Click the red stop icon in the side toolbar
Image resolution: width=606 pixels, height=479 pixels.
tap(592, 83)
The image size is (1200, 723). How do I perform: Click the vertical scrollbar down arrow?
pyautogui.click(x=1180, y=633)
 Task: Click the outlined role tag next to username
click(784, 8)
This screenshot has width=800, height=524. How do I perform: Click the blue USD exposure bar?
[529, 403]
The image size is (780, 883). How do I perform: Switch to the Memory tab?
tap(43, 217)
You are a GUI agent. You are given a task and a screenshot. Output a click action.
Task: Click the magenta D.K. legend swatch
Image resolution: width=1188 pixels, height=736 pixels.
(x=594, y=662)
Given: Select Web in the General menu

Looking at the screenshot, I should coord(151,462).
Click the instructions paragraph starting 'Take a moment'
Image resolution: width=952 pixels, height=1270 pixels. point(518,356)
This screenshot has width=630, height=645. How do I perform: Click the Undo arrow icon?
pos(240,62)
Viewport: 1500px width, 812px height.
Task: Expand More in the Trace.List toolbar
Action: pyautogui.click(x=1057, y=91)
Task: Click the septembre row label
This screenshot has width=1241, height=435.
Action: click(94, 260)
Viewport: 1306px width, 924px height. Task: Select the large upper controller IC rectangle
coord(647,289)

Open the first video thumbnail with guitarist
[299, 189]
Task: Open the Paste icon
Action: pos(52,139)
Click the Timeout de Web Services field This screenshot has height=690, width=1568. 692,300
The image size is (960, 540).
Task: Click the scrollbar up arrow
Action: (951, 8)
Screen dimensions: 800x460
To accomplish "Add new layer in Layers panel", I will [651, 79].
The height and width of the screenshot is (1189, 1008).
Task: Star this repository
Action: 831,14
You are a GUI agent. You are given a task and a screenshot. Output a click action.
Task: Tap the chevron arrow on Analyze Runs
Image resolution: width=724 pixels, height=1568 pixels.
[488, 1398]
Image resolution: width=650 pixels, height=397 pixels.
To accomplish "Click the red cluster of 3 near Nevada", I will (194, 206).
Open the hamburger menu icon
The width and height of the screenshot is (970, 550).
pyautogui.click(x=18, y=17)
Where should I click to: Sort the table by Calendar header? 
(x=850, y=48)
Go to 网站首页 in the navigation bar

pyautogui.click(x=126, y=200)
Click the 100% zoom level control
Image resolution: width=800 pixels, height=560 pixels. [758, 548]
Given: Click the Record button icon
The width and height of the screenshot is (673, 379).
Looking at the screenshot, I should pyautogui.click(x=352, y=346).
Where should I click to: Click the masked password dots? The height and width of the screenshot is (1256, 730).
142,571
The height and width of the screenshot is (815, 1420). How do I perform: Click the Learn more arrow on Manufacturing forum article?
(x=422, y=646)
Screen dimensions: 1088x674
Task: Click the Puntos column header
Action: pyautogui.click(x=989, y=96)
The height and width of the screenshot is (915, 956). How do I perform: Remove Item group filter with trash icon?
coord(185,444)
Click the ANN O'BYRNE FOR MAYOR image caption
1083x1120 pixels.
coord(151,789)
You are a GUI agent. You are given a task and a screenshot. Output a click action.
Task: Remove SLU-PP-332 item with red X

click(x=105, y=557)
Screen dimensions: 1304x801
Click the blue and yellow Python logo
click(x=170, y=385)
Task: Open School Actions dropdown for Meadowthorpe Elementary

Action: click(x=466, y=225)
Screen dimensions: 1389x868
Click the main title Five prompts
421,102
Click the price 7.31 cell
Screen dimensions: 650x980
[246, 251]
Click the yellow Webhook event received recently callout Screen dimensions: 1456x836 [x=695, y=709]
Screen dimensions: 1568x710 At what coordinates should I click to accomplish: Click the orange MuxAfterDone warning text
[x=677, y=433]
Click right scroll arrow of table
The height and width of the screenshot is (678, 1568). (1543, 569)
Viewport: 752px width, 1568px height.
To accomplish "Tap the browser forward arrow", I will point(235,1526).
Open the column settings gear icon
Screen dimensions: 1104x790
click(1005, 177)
================
WHAT YOU NEED TO DO -
In the listing above, find the line holding "Open the first video thumbnail with guitarist" and the line holding "Screen dimensions: 800x460", then output those two lines and every line between them exactly.

RESULT OF THIS TASK -
Open the first video thumbnail with guitarist
[299, 189]
Task: Open the Paste icon
Action: pos(52,139)
Click the Timeout de Web Services field This screenshot has height=690, width=1568. 692,300
The image size is (960, 540).
Task: Click the scrollbar up arrow
Action: (951, 8)
Screen dimensions: 800x460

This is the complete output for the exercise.